TASK DETAILS
Among the entries, which lines carry the string "Koşulları"? Copy every one.

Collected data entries
▬▬▬▬▬▬▬▬▬▬

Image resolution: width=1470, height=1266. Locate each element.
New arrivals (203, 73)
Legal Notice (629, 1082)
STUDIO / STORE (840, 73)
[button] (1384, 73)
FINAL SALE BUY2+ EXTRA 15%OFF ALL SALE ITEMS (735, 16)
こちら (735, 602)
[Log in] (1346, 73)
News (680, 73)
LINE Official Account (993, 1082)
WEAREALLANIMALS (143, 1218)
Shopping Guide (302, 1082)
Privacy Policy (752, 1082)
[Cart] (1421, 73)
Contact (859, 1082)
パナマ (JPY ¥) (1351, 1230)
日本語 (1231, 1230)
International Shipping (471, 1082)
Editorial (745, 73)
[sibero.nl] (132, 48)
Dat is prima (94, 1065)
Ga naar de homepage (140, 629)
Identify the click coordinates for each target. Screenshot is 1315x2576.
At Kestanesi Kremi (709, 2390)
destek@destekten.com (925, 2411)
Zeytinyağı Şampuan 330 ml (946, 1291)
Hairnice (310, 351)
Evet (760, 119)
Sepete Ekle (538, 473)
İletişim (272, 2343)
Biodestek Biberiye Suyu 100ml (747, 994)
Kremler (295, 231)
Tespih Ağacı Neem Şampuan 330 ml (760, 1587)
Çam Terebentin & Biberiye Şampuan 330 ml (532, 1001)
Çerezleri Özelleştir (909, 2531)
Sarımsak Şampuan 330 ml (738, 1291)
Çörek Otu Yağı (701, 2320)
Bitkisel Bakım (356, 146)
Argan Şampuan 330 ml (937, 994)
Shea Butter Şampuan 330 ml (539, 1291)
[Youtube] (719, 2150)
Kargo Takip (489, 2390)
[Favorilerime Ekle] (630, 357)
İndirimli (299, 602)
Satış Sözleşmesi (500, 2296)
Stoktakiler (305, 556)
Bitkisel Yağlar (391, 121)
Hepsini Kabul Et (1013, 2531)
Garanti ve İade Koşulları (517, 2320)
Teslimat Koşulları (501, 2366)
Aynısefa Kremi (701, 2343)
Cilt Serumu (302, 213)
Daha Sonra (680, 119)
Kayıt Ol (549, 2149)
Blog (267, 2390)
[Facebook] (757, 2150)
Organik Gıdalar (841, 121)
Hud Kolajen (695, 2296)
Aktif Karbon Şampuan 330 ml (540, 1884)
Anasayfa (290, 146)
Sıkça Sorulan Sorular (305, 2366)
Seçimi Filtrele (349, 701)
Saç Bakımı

▬▬▬▬▬▬▬▬▬▬

RESULT
Garanti ve İade Koşulları (517, 2320)
Teslimat Koşulları (501, 2366)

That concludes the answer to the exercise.